All’inizio c’era solo una tesi di laurea. Tema: la partecipazione alla lotta di Resistenza nell’area piemontese di un gruppo di persone che, dopo l’armistizio dell’8 settembre 1943, avevano deciso di unirsi a migliaia agli altri italiani nella lotta contro il nazifascismo. A caratterizzarli era stata la loro appartenenza, per tradizione familiare, religiosa o semplice dato anagrafico, alla comunità degli ebrei che allora risiedevano o si erano trovati a vivere in Piemonte. Una vicenda ancora oggi pochissimo scandagliata dalle indagini storiche.

Gloria Arbib, oggi Segretario Generale dell’Unione delle Comunità Ebraiche Italiane, lavorava all’epoca, agli inizi degli anni Ottanta come bibliotecaria al CDEC (Centro Documentazione Ebraica Contemporanea), quando Liliana Picciotto stava cominciando la ricerca sui deportati. Gloria le confessò che le sembrava un lavoro enorme, e troppo straziante. Le disse che l’appassionava di più l’idea di capire cosa era successo agli ebrei durante il periodo della Resistenza e la loro partecipazione. Propose l’argomento al docente con cui aveva deciso di laurearsi e iniziò a fare la prima lista di nomi grazie ai dati dell’archivio del CDEC. Attraverso le testimonianze, raccolte in colloqui con i sopravvissuti o ricostruite attraverso documenti ufficiali, emersero le storie di quasi 200 persone. Uomini e donne, che in quei giorni tragici avevano abbandonato le proprie occupazioni, famiglie, amici per combattere le truppe di occupazione tedesche, sotto il comando di Hitler, e le milizie della Repubblica Sociale Italiana che, agli ordini di Mussolini, rivendicavano la propria sovranità sull’Italia, nel disperato tentativo di ristabilire il dominio del fascismo, che aveva governato per oltre venti anni il Paese.

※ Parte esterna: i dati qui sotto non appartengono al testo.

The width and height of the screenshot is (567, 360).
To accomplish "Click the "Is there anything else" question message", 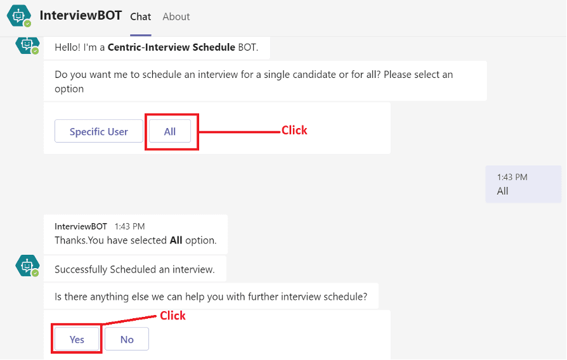I will click(x=211, y=296).
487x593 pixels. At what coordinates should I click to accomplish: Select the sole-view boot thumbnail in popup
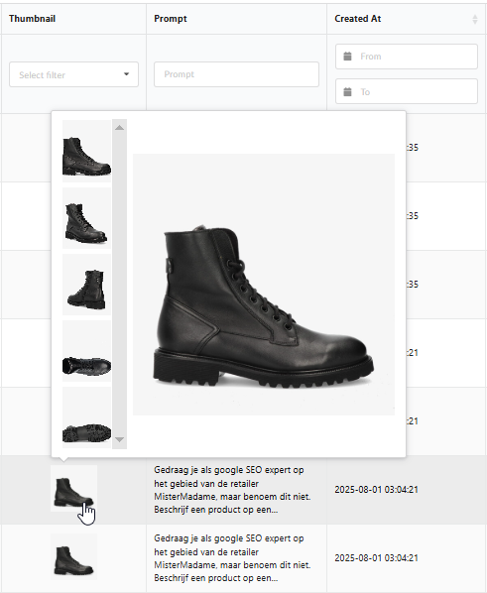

Per più di due decenni quella tesi di laurea era rimasta a prendere la polvere su uno scaffale, come succede spesso ai ricordi. Un giorno, lamentando la grave lacuna storiografica in fatto di Resistenza e storia ebraica, Gloria Arbib aveva iniziato a accarezzare all’idea di ripescare quel lavoro e renderlo fruibile, mettendolo a disposizione di un pubblico più vasto, e restituendo nel contempo onore e merito a quei giovani italiani ebrei che avevano partecipato alla liberazione del nostro Paese.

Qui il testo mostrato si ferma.